## Problems
1. Answer these questions about the lattice definitions, one line each, marked (a), (b), (c):
(a) What does it mean for $L_0 \le L_1$?
(b) What is the greatest element of the set of elements of $L_0$ below a given $x$ in $L_1$ called?
(c) What kind of lattices are $L_0$ and $L_1$ taken to be in the definition?
2. Please summarize the lattice definitions in two sentences.

## Provided passage
-=-=-
If $L_0 \subseteq  L_1$, we say that  $L_0$ is ``downward closed'' in $L_1$
iff:  For all $z\in
      L_0\setminus\{1\}$,  for all $x\in L_1$, if $x\le z $ then $x \in
      L_1$, i.e., if $L_0 \setminus \{1\}$ is downward closed in $L_1$
in the traditional sense. 
\end{Abuse of Notation}



\begin{Definition} Let $L_0$, $L_1$ be bounded lattices. 
\begin{enumerate}
\item $L_0 \le L_1$ means that $L_0$ is a \o0-sublattice of $L_1$
(i.e., $L_0  $ is a sublattice of $L_1 $ with the same maximal and
minimal element)
\item $L_0 \xx L_1 $ means that
 \begin{itemize}
	\itm a $L_0 \le L_1 $
\itm b For every $x\in L_1$ the set $\{z\in L_0: z \le_{L_1} x\}$ has greatest
      element (the ``projection'' of $x$ to $L_0$, written
 $\pi^{L_1}_{L_0}(x)$ or $\pi^1_0(x)$) 
\itm c  $L_0$ is downward closed in $L_1$
 \end{itemize}
\item $L_0 \xx^\dd L_1$ is the dual notion, i.e.,  $L_0^\dd \xx L_1^\dd$.
-=-=-
## Data rows
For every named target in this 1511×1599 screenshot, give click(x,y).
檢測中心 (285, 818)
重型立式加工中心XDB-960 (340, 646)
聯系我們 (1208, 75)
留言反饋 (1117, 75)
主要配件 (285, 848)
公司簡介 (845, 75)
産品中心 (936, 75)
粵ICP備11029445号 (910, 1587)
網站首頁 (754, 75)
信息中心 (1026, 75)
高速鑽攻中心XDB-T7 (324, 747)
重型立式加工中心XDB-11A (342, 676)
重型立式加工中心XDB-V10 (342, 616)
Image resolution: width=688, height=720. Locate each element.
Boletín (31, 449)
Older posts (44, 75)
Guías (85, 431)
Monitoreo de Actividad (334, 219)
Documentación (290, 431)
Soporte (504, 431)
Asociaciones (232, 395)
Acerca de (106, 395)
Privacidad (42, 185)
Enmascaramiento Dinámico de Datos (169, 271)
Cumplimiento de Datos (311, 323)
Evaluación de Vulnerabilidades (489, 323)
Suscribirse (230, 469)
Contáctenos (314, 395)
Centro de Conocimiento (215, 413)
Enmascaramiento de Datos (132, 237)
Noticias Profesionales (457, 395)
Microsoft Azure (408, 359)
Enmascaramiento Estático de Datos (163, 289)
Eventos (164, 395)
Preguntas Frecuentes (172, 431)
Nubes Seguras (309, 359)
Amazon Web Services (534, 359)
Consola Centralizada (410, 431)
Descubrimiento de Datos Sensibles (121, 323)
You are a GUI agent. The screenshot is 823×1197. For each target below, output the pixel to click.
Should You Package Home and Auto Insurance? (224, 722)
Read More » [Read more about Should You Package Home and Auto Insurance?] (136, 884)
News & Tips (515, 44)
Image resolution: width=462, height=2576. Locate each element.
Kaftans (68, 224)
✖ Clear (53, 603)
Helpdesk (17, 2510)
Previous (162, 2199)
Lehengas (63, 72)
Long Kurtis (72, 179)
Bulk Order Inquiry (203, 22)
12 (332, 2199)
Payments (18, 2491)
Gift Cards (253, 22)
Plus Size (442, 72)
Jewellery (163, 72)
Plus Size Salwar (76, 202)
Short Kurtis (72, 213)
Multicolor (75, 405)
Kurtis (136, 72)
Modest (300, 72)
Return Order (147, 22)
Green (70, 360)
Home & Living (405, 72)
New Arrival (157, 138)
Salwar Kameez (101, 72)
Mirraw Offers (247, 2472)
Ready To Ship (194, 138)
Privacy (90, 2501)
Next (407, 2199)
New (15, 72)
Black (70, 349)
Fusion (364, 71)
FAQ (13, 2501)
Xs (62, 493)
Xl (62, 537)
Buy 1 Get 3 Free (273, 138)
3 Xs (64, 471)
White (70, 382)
-=-=-
## Solution list
1.
(a) $L_0$ is a sublattice of $L_1$ with the same maximal and minimal element.
(b) The projection of $x$ to $L_0$.
(c) Bounded lattices.

2. For bounded lattices $L_0$ and $L_1$, $L_0 \le L_1$ means $L_0$ is a sublattice of $L_1$ with the same maximal and minimal element, and a stronger relation adds two conditions: every $x$ in $L_1$ has a projection to $L_0$, the greatest element of $L_0$ below $x$, and $L_0$ is downward closed in $L_1$. $L_0$ is called downward closed in $L_1$ when $L_0$ without $1$ is downward closed in $L_1$ in the traditional sense, and the dual relation is obtained by applying the stronger relation to the dual lattices.